The flavor profile includes the savory, herb-infused tomato meat sauce paired with creamy cheeses and the tender yet slightly firm grilled zucchini slices offering mild vegetal notes. The slow simmered sauce concentrates flavor while the grilling step adds a subtle smokiness to the zucchini. Baking melds all components, producing a cohesive casserole with varied textures between creamy and tender.
This dish can be served as a main course for dinner or lunch and pairs well with a simple side salad or crusty bread. It is suitable for those seeking a lower-carb alternative to traditional lasagna noodles without sacrificing the layered casserole experience.
Ingredients
- 1 lb ground beef 93% lean
- 1 1/4 teaspoons kosher salt
- 1 tsp olive oil
- 1/2 onion chopped, large
- 3 cloves garlic (minced)
- 1 crushed tomatoes 28-ounce canned
- 2 tbsp basil chopped, fresh
- black pepper (to taste)
- 3 medium (8 ounces each zucchini, sliced 1/8" thick)
- 1 1/2 cups ricotta cheese part-skim
- 1/4 cup parmigiano reggiano
- 1 egg large
- 16 oz mozzarella cheese shredded, part-skim, 4 cups
Instructions
- In a medium sauce pan, brown meat and season with salt. When cooked drain in colander to remove any fat.
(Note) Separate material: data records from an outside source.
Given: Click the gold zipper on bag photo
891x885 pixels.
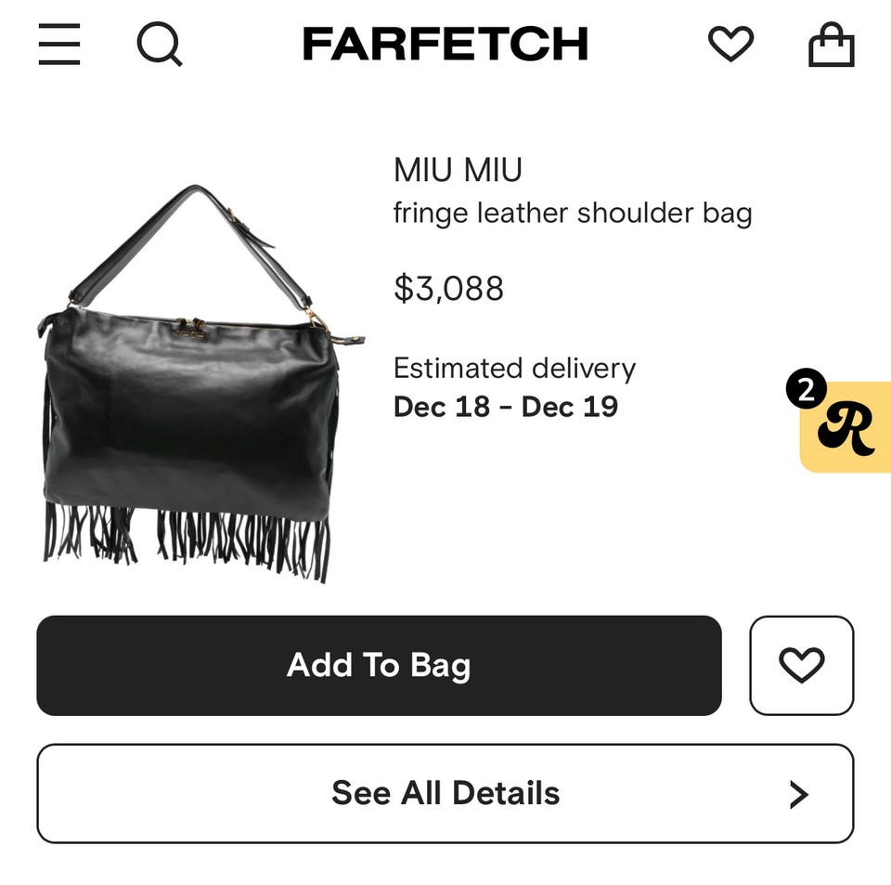Looking at the screenshot, I should pyautogui.click(x=191, y=330).
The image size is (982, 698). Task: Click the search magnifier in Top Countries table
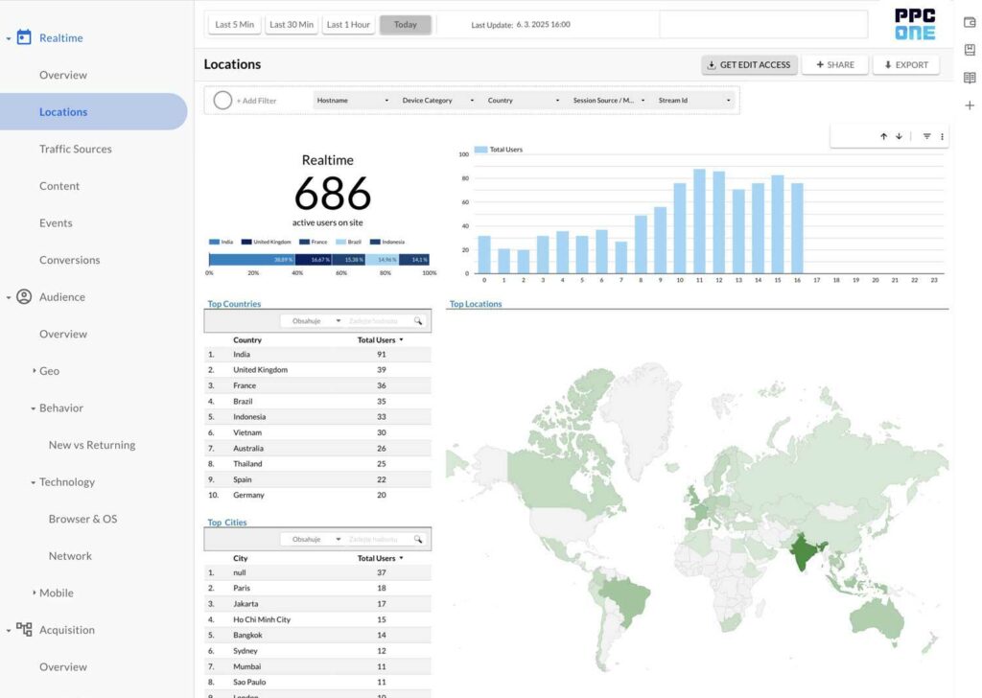pyautogui.click(x=418, y=321)
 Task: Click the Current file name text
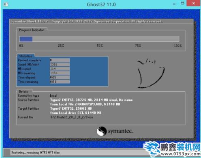tap(72, 117)
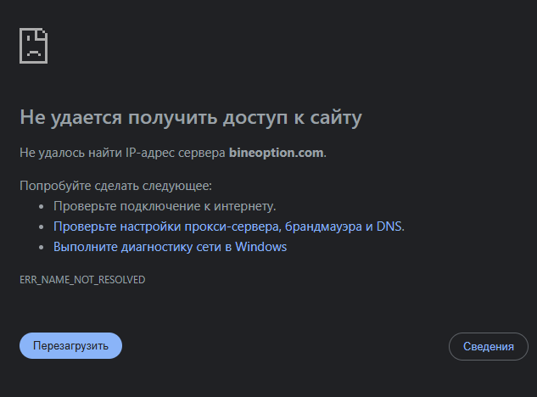Screen dimensions: 537x397
Task: Click the sad page error icon
Action: [33, 45]
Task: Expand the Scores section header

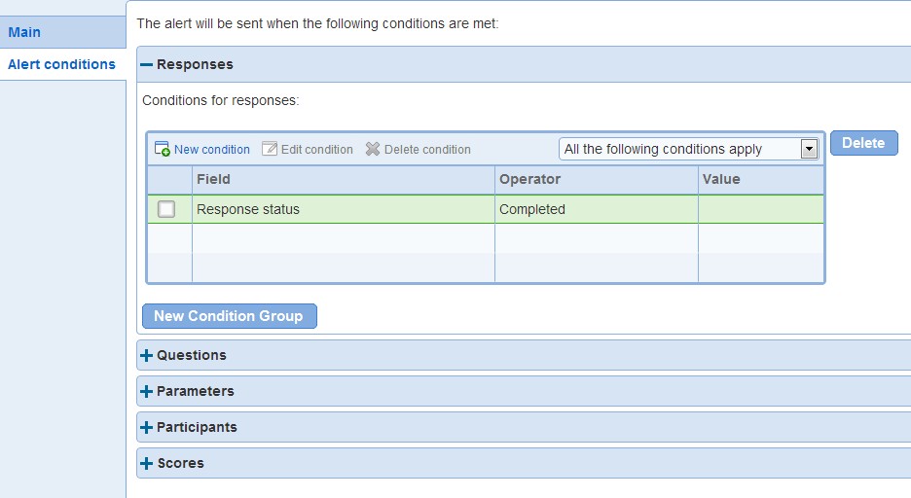Action: (524, 463)
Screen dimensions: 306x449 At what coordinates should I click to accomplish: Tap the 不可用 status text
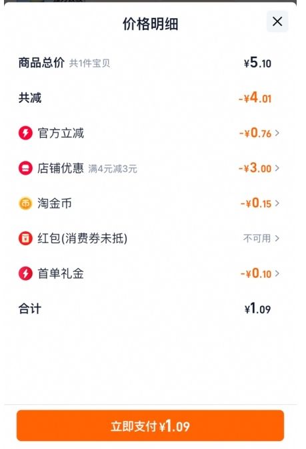click(257, 239)
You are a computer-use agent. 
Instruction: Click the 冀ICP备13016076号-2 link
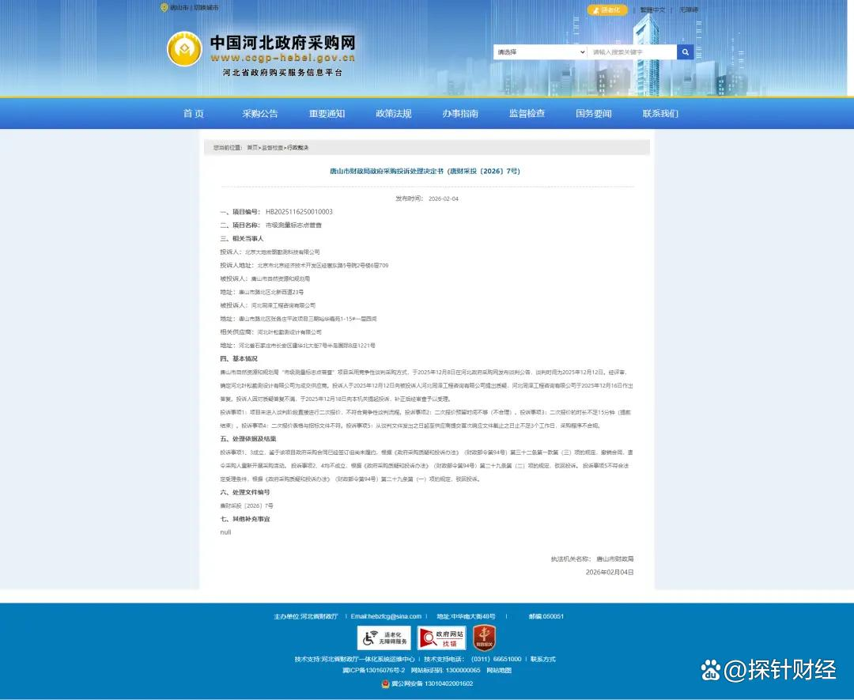pos(372,671)
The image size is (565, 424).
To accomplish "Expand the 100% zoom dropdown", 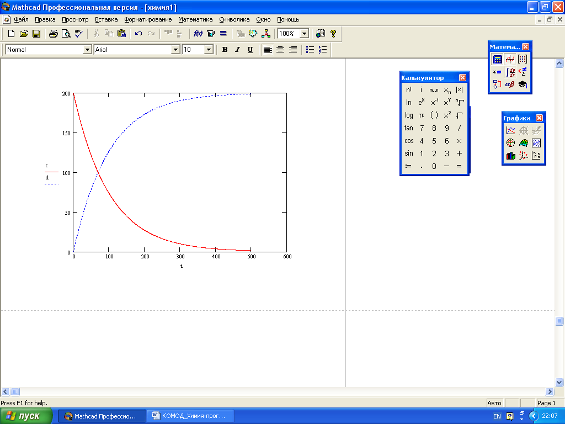I will coord(303,34).
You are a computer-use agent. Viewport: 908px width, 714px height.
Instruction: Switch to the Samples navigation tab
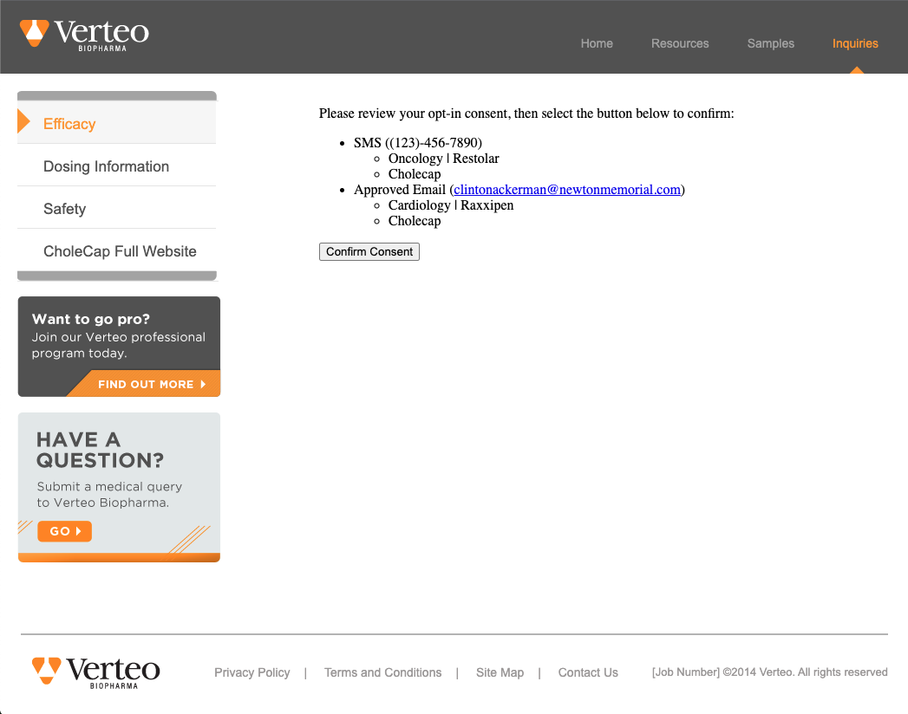pyautogui.click(x=771, y=43)
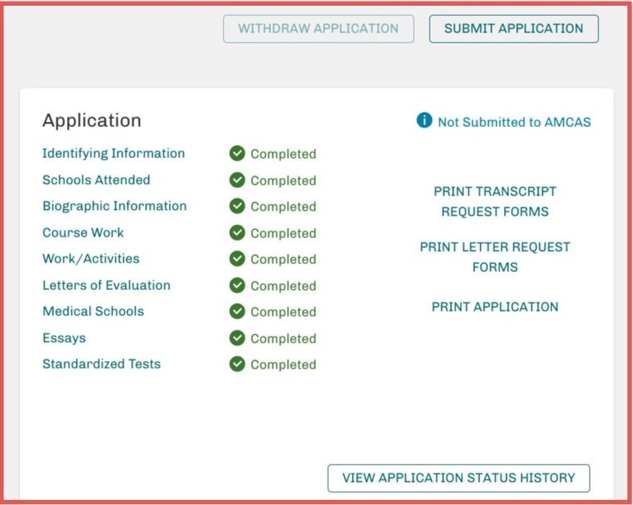
Task: Click the Completed checkmark for Medical Schools
Action: coord(236,312)
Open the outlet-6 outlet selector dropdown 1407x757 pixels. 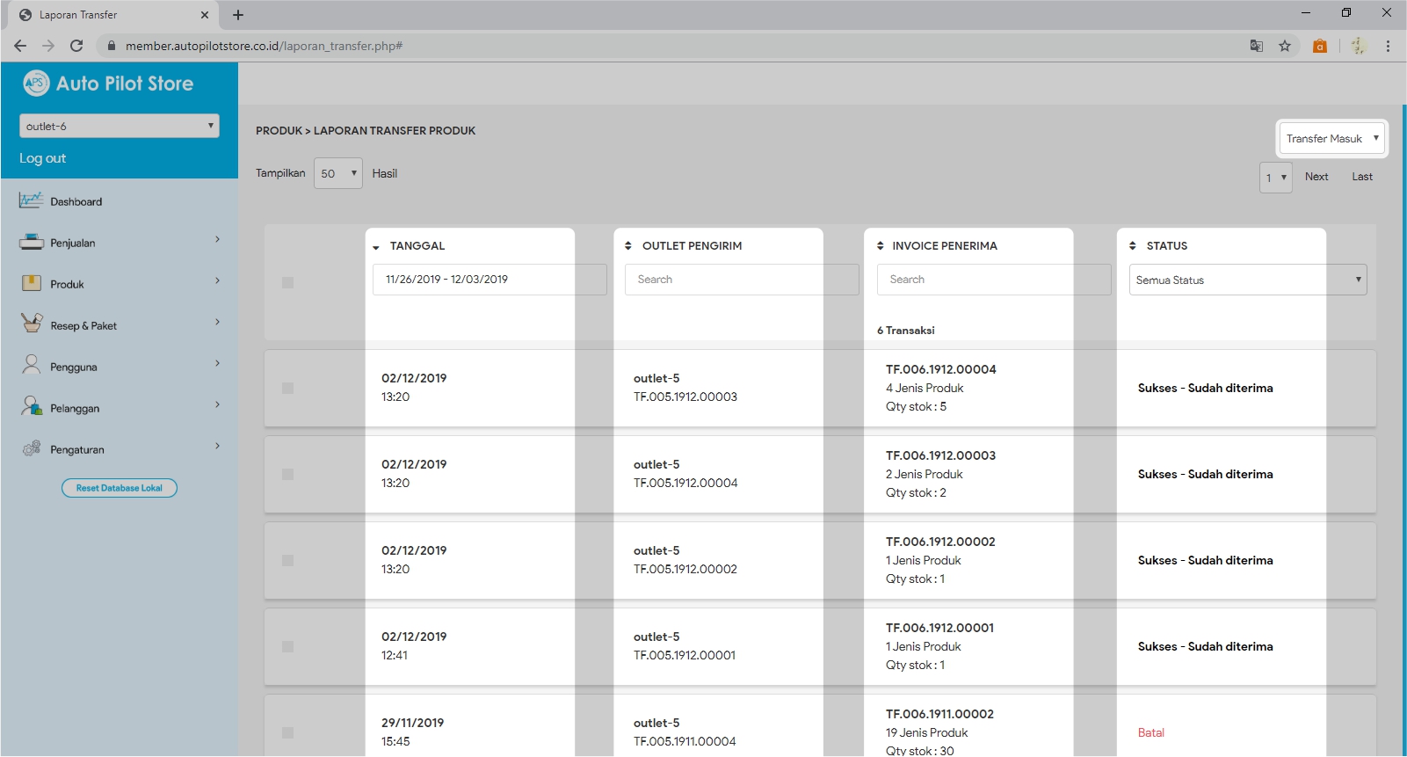120,126
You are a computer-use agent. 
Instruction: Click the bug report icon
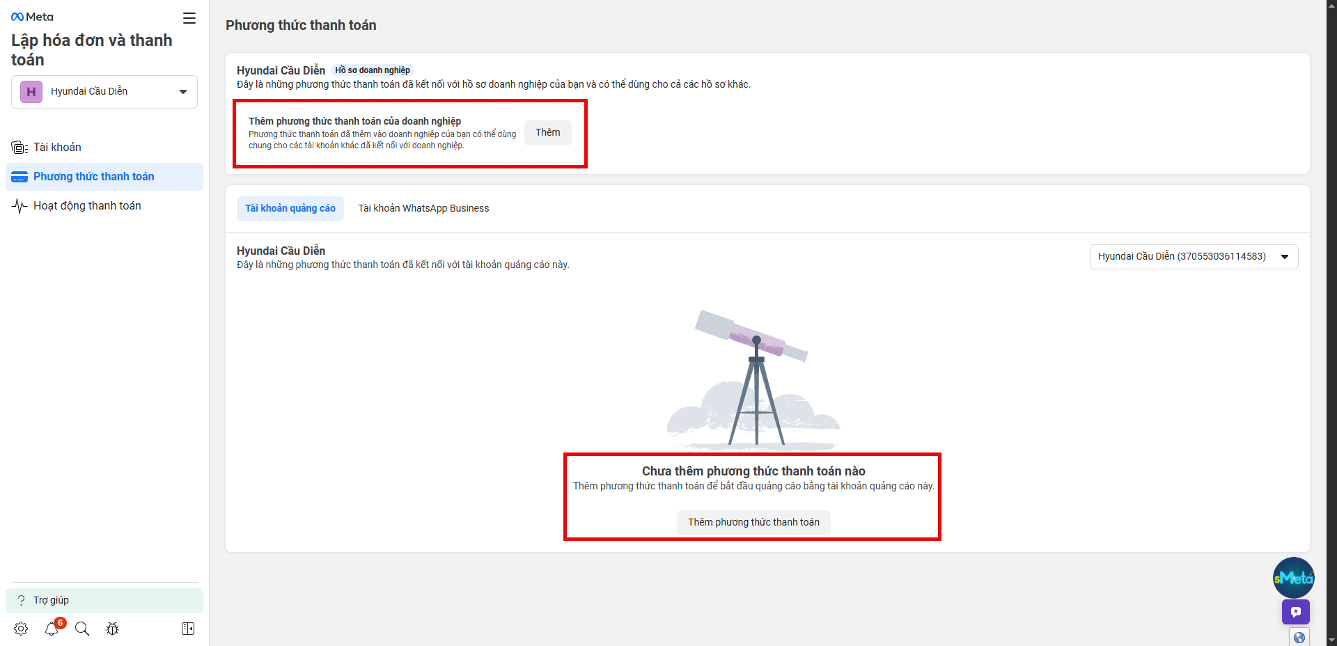click(112, 629)
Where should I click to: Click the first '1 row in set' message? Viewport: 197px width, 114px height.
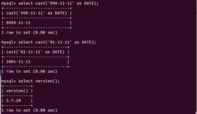click(29, 33)
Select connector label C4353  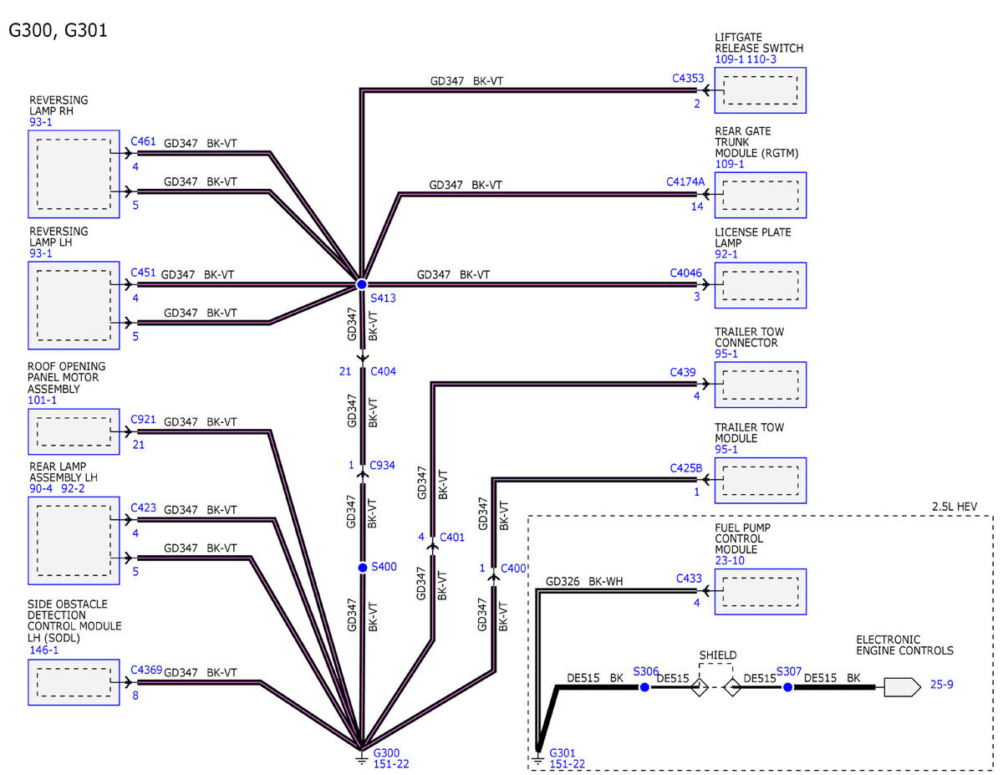tap(689, 78)
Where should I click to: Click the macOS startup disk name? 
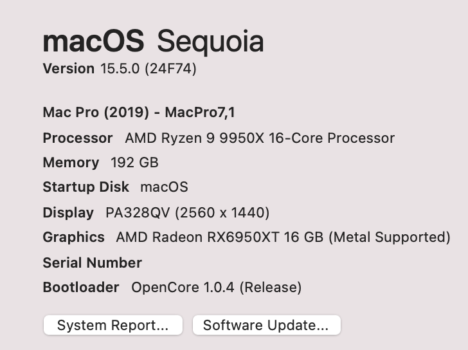[x=164, y=187]
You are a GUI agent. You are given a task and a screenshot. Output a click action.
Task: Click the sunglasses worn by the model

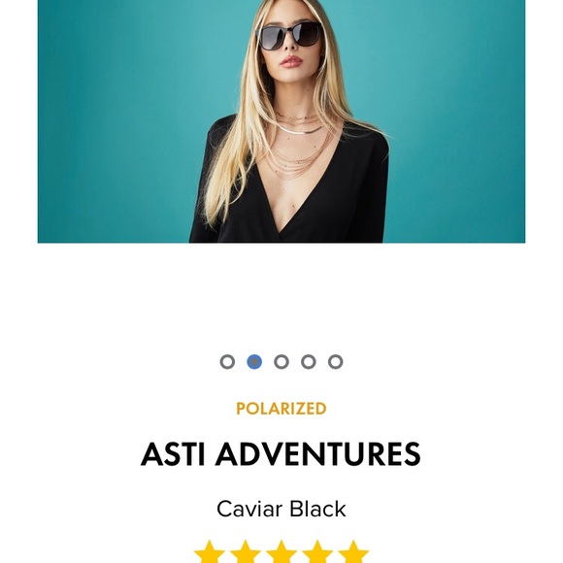pos(288,35)
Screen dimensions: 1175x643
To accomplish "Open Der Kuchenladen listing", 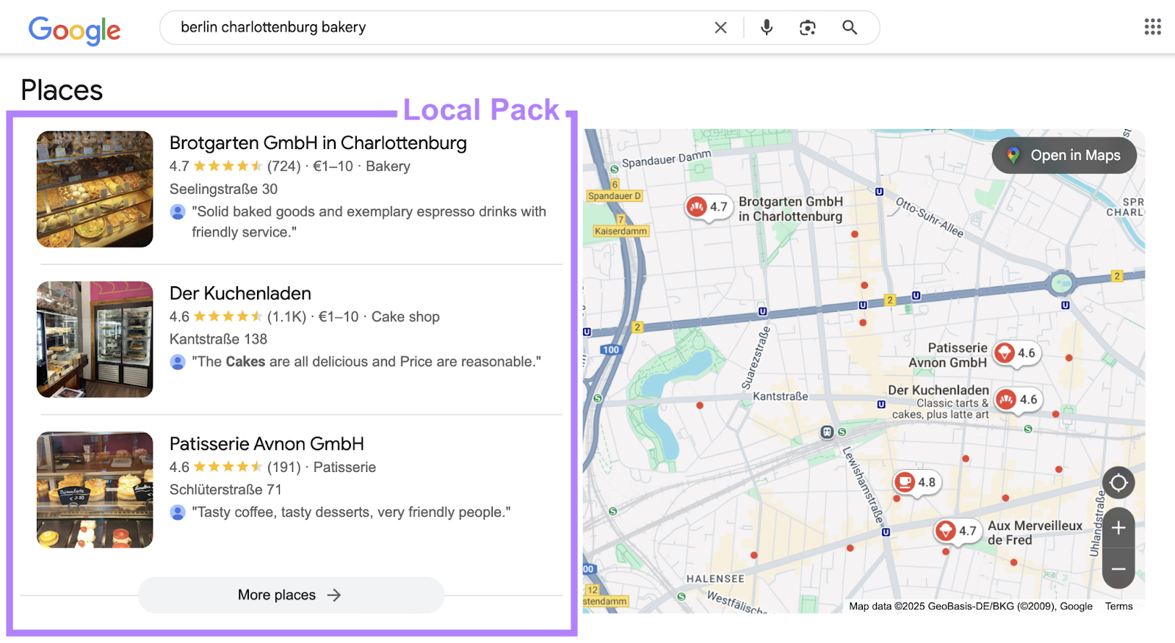I will tap(240, 294).
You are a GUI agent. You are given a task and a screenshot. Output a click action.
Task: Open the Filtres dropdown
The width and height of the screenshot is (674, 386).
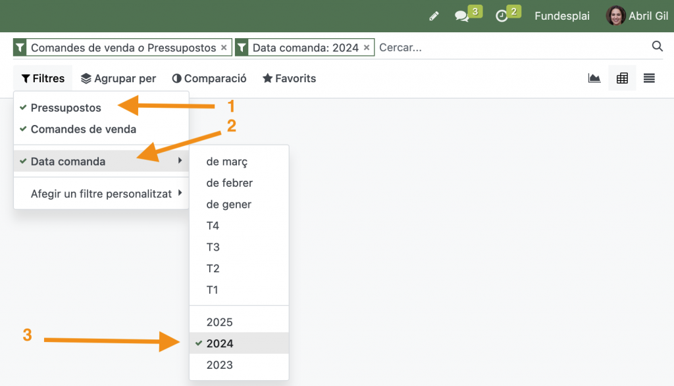(43, 78)
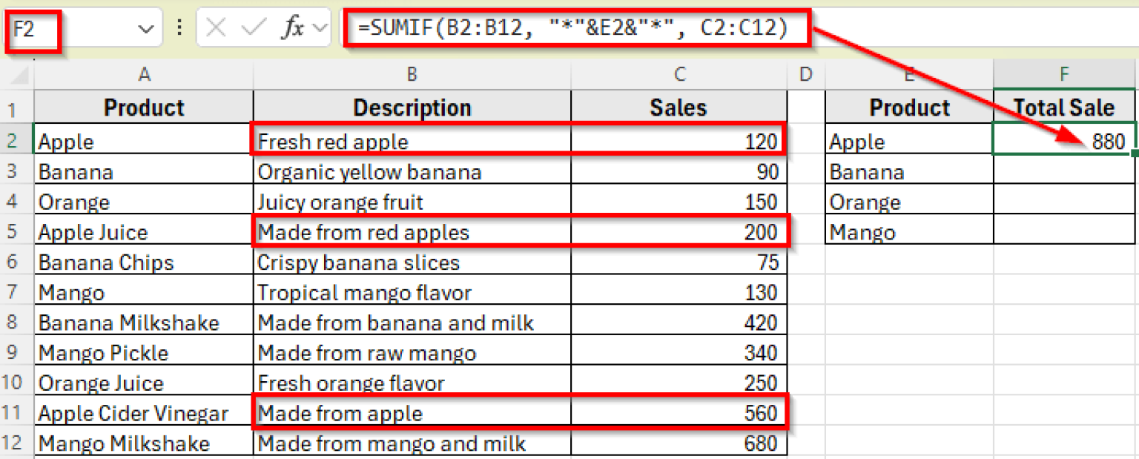This screenshot has width=1139, height=459.
Task: Open the dropdown chevron beside fx
Action: click(x=320, y=29)
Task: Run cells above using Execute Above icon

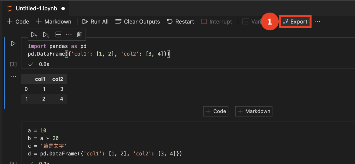Action: coord(34,34)
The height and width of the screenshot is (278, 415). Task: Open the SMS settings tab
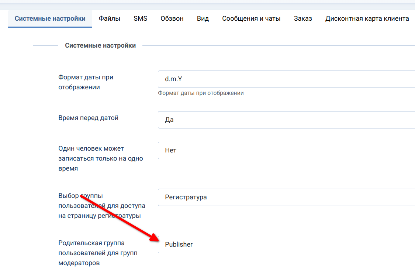tap(140, 18)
- Add olive oil to the pan and saute garlic and onions about 2 minutes. Return the meat to the pan, add tomatoes, basil, salt and pepper. Simmer on low for at least 30-40minutes, covered. Do not add extra water, the sauce should be thick.
- Meanwhile, slice zucchini into 1/8" thick slices, add lightly salt and set aside or 10 minutes. Zucchini has a lot of water when cooked, salting it takes out a lot of moisture. After 10 minutes, blot excess moisture with a paper towel.
- Preheat a gas grill or grill pan to medium high, and grill 2 to 3 minutes per side, until slightly browned. Place on paper towels to soak any excess moisture.
- Preheat oven to 375F.
- In a medium bowl mix ricotta cheese, parmesan cheese and egg. Stir well.
- In a 9x12 casserole spread 1/2 cup of sauce on the bottom and layer the zucchini to cover. Spread 1/2 cup of the ricotta cheese mixture, then top with 1 cup of the mozzarella cheese and repeat the process until all your ingredients are used up. The last layer top with remaining zucchini and sauce, cover with foil and bake 30 minutes. Uncover the foil and bake 20 minutes (to dry up the sauce) then place the remaining 1 cup mozzarella and bake until melted, 10 minutes.
- Let stand about 5 - 10 minutes before serving.
Nutrition Information
Show DetailsNutrition Facts
Serving: 8servings
Amount Per Serving
Calories 275 kcal
% Daily Value*
| Serving | 1/8 | |
| Calories | 275kcal | 14% |
| Carbohydrates | 13g | 4% |
| Protein | 26g | 52% |
| Fat | 13g | 20% |
| Saturated Fat | 7g | 35% |
| Cholesterol | 84mg | 28% |
| Sodium | 648mg | 27% |
| Fiber | 2.5g | 10% |
| Sugar | 5g | 10% |
* Percent Daily Values are based on a 2,000 calorie diet.